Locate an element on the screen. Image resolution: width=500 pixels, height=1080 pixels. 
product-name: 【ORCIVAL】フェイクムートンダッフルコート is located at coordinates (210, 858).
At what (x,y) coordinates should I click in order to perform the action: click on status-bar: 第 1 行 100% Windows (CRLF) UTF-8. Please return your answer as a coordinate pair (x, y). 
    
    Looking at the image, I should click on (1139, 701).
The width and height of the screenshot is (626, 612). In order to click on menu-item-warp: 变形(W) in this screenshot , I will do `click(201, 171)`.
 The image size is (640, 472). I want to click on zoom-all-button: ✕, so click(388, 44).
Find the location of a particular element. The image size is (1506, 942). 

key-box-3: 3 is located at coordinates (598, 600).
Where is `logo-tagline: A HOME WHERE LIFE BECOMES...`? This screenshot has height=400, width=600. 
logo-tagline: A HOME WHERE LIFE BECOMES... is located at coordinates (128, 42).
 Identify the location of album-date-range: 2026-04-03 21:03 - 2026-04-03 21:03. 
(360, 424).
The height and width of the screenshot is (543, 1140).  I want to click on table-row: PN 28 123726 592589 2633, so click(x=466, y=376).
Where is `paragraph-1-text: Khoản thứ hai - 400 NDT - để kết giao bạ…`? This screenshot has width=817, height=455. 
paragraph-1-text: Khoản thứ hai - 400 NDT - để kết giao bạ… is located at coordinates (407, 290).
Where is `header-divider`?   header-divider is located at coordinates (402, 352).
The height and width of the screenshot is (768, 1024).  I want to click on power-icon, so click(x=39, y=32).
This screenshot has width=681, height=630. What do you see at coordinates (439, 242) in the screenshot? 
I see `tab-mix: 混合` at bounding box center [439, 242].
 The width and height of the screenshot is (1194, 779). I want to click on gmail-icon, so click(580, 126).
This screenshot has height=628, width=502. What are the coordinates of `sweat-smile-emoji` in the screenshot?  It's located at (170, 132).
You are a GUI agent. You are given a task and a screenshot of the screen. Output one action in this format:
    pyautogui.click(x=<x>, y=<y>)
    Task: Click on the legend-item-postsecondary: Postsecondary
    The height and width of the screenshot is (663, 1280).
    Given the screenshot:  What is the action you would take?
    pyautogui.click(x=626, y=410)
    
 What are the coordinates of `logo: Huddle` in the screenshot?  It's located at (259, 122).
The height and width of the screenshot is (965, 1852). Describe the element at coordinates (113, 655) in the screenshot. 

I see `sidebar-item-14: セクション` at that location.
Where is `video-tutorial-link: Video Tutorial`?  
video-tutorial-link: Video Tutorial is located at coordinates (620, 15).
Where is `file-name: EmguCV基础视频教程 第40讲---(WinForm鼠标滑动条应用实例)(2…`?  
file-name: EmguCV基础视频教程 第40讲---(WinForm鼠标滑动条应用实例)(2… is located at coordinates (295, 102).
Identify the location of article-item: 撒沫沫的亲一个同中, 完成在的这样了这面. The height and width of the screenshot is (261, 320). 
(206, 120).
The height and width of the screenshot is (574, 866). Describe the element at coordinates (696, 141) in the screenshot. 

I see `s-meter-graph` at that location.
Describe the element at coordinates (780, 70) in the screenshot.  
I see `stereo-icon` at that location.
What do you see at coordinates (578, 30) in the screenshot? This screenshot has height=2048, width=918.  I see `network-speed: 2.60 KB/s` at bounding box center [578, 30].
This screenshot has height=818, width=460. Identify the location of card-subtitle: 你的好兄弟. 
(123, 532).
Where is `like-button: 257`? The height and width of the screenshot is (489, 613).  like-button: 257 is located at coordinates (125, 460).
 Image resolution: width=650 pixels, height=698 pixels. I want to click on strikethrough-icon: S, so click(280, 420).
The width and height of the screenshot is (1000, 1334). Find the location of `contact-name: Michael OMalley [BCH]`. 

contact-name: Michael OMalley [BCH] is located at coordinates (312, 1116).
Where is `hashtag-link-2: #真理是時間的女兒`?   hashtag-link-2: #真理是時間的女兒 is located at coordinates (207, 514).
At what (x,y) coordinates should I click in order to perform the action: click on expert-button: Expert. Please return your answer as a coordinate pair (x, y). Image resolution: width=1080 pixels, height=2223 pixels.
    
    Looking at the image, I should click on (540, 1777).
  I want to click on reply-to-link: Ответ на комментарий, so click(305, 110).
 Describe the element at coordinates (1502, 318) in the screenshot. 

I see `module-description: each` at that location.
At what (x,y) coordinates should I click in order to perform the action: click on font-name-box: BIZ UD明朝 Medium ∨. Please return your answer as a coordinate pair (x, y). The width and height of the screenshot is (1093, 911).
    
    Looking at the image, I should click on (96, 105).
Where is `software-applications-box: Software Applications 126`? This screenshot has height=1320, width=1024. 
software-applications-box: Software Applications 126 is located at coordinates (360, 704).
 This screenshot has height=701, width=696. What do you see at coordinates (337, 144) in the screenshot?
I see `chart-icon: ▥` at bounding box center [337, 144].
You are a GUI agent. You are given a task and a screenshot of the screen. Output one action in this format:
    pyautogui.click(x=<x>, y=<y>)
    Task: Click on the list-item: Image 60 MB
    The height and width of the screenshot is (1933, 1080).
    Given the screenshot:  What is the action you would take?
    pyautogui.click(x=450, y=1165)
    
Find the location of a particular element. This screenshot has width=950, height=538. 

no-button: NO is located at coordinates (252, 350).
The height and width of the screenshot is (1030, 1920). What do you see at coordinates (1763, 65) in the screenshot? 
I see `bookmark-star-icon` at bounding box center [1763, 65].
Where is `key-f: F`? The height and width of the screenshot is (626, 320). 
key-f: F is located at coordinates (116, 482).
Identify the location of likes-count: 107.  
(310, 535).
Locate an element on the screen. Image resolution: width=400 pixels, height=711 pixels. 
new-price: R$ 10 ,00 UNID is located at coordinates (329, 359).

+===+

Change "screenshot" to "screen capture" in the data starting at the line containing "Describe the element at coordinates (780, 70)" and ending at the line containing "(123, 532).", leaving everything else unchanged. Output only those lines.

◆ Answer area:
Describe the element at coordinates (780, 70) in the screen capture.  
I see `stereo-icon` at that location.
What do you see at coordinates (578, 30) in the screen capture? This screen capture has height=2048, width=918.  I see `network-speed: 2.60 KB/s` at bounding box center [578, 30].
This screen capture has height=818, width=460. Identify the location of card-subtitle: 你的好兄弟. 
(123, 532).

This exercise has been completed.